Lapierre, una certa idea della bicicletta
I mezzi della Groupama-FDJ rispondono per molti aspetti a un concetto di francesità ma sono aperte all'Europa tramite la collaborazione con l'Università di Eindhoven per i sempre più fondamentali studi in galleria del vento
I francesi chiamano il Tour de France fête de juillet. Ed è proprio così, una festa. Monsier le Président al seguito in una tappa, la “prise de la Bastille” e poi L'Arc de Triomphe e gli Champs-Elysées. Tutto accade nel Luglio francese.
La Grande Boucle percorre le strade secondarie per non creare troppi disagi ma soprattutto per riuscire ad attraversare i paesi più sperduti.

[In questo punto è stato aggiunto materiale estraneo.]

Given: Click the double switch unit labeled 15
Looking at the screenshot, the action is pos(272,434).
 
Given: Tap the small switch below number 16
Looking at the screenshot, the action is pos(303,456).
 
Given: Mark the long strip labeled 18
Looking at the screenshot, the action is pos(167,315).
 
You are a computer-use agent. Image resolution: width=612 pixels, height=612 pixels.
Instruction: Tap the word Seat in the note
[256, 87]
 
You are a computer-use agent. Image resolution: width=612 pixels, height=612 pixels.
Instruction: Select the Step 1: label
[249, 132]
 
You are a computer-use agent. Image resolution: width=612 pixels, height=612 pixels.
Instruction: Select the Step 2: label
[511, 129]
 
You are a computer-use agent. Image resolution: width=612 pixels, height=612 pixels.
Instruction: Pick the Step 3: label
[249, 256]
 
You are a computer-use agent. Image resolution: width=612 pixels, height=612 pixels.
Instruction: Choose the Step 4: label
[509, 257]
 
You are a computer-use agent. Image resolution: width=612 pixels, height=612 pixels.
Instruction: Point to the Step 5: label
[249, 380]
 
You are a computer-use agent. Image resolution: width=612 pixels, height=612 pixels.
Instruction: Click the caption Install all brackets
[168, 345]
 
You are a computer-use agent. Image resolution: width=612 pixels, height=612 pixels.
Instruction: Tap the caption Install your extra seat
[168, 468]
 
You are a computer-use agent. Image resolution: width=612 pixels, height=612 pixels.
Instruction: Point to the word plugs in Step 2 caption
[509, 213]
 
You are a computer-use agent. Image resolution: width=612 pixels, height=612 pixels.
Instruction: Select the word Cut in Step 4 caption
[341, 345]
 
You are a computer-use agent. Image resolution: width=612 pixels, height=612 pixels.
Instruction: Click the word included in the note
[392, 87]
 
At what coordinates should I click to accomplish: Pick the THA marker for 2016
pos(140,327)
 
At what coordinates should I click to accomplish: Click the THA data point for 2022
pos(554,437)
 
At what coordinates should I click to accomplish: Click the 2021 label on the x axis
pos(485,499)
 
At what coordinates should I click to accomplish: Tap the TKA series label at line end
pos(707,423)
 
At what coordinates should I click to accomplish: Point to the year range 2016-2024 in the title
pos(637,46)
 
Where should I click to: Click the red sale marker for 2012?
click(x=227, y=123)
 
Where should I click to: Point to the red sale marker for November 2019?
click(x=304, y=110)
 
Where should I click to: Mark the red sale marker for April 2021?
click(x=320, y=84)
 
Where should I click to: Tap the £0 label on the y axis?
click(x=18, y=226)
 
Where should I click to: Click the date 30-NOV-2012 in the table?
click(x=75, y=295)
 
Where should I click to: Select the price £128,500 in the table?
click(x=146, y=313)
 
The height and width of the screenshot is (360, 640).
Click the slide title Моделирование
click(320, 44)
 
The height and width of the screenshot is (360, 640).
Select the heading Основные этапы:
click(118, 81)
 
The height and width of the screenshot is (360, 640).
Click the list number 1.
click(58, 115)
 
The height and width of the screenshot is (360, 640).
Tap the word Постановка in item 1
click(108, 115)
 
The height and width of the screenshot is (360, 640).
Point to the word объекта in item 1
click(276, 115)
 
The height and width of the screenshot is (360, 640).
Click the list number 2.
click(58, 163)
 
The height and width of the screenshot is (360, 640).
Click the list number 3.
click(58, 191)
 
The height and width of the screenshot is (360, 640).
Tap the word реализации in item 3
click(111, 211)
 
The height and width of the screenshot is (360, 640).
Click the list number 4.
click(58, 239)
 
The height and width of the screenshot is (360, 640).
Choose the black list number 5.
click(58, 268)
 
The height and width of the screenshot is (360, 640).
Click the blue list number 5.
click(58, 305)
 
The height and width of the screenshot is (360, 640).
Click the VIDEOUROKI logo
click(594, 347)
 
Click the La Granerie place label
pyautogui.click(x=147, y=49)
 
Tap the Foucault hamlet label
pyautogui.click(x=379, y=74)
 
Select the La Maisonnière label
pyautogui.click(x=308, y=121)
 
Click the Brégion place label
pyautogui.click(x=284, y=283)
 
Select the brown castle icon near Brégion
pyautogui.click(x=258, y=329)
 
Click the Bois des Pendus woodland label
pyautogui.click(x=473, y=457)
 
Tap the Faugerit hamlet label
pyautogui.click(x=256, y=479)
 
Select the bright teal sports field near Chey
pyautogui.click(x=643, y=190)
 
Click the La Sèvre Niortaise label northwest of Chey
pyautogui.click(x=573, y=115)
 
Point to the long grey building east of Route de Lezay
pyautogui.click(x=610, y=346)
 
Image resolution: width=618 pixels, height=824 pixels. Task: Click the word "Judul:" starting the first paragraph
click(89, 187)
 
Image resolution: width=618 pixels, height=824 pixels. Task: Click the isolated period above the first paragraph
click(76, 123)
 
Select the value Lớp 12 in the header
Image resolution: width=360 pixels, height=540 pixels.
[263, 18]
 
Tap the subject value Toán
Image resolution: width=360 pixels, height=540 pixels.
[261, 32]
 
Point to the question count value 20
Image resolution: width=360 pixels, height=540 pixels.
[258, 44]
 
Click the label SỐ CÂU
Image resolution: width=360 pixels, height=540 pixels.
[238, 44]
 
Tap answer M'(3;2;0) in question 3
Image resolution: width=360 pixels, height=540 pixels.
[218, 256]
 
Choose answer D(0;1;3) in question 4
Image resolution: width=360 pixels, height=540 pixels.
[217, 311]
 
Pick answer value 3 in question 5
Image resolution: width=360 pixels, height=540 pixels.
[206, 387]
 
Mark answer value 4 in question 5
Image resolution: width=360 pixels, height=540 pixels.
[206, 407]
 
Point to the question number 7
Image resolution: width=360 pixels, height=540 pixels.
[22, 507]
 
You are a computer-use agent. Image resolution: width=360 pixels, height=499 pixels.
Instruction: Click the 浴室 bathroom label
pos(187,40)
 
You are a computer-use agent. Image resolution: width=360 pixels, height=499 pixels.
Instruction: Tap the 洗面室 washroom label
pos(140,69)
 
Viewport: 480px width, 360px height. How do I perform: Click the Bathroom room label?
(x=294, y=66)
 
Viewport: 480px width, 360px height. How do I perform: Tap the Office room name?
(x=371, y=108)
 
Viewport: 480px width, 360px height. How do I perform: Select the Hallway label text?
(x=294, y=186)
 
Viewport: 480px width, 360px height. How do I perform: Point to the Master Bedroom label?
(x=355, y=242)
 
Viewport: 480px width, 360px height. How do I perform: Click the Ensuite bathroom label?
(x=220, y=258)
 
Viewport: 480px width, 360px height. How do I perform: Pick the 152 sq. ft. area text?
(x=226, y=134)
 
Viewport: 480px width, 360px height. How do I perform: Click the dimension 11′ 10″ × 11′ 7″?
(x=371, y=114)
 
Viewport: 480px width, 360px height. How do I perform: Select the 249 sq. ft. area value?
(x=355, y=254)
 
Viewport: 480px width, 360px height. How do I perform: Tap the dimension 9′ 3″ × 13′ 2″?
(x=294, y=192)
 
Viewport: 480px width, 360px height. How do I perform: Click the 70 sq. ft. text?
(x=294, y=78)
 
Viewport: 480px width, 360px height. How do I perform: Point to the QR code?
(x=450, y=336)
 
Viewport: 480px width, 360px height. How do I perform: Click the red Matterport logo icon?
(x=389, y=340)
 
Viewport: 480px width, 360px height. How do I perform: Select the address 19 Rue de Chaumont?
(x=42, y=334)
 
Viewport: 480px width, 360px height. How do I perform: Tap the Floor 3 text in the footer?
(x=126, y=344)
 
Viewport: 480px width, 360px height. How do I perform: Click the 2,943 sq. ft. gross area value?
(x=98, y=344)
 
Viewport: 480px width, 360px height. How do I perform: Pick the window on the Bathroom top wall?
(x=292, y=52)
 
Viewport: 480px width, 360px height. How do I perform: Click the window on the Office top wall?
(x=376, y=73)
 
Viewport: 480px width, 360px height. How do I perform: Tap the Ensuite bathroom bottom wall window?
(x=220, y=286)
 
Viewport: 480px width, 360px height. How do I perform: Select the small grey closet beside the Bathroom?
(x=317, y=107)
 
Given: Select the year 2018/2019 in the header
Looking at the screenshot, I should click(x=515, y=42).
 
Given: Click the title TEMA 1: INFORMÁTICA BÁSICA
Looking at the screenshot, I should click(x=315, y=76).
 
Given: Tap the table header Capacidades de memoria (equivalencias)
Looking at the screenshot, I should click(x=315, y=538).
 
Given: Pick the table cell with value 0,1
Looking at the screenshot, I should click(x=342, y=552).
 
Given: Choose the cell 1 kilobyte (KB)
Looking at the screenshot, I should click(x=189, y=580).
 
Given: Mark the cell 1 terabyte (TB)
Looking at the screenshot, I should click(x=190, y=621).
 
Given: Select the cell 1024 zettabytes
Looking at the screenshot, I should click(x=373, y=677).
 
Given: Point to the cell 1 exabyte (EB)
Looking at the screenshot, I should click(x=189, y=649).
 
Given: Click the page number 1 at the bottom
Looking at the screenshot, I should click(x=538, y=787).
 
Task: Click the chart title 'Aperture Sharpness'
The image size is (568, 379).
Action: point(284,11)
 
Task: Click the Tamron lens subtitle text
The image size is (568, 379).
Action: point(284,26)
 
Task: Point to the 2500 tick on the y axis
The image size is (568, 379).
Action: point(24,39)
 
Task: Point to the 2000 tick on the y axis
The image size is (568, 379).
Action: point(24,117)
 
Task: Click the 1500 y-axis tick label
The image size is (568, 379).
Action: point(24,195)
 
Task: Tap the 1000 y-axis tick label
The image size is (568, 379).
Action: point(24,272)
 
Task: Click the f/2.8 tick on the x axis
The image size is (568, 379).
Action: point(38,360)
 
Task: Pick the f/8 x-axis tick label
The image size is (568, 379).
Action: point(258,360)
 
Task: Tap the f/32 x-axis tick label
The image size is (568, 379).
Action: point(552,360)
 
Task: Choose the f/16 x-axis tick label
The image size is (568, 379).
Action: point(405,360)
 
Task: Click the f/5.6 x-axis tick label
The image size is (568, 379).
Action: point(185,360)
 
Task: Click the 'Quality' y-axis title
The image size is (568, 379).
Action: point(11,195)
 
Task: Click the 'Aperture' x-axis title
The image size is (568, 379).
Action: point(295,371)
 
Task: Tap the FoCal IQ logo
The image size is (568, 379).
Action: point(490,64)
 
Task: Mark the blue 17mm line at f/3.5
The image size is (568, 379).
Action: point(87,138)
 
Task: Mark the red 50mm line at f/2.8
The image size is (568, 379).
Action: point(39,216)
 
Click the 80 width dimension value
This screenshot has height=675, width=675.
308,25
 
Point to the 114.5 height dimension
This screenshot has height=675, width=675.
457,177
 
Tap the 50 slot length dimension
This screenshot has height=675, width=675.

La corsa passa in 5 minuti e poi tutto finisce ma nei villaggi l’aspettano per l’intero anno. Ogni borgo si veste a festa per ospitare il Tour. Le giostre, le orchestrine che suonano, i barbecue, i contadini che offrono da bere a tutta la carovana; e poi le coreografie, i “Vive le Tour”, i “Merci le Tour”. Qualcosa di ingenuo e spontaneo che parla di una cultura contadina molto viva, di una grande cura del territorio e di uno spiccato senso di comunità.
Gianni Mura, compianto decano dei suiveurs, amante della cultura francese e soddisfatto osservatore di quella tradizione culturale che intitolava i licei a Jacques Brel, diceva: “Il Tour non è una corsa che si svolge in Francia ma è la Francia stessa, come la voce di Edith Piaf, le Gauloises senza filtro, il pastis e la baguette. La Francia dei poeti, degli chansonniers, dei giocatori di petanque sotto i platani, dei campi di girasoli a perdita d’occhio, delle città con una luce speciale”.
Aggiungiamo che il ciclismo francese sono le tante squadre professionistiche suddivise per regioni che alimentano interesse e rivalità. Tra queste la Groupama-FDJ, la squadra fondata da i fratelli Madiot (Marc ed Yvon, ex ciclisti professionisti) nel 1997. Un team sempre nel cuore dell’azione, in cui sono passati fior di campioni. Più che una squadra una promessa nella lunga attesa, quasi beckettiana, di un vincitore francese alla Grande Boucle. Il capitano della FDJ per questo tour 2023, David Gaudu, conta di riuscire ad arrivare molto vicino al podio. Con un gioco di parole gia sentito e comunque irresistibile diciamo “aspettando Gaudu…”.
Una outsider di successo
Si dice che la storia la scrivano i vincitori ma i capitoli scritti dagli outsider hanno un loro fascino ed un sapore forse più intenso. La FDJ, partendo da non favorita, ha scritto memorabili pagine nella piccola storia delle corse su strada degli ultimi anni. Varie tappe nei tre grandi giri, un podio al tour, la Milano-Sanremo, la Parigi-Roubaix, il Giro di Lombardia. Ad accompagnare queste vittorie un partner tecnico di spiccata matrice francofona. Anch’esso un outsider di grande talento: la Lapierre Cycles.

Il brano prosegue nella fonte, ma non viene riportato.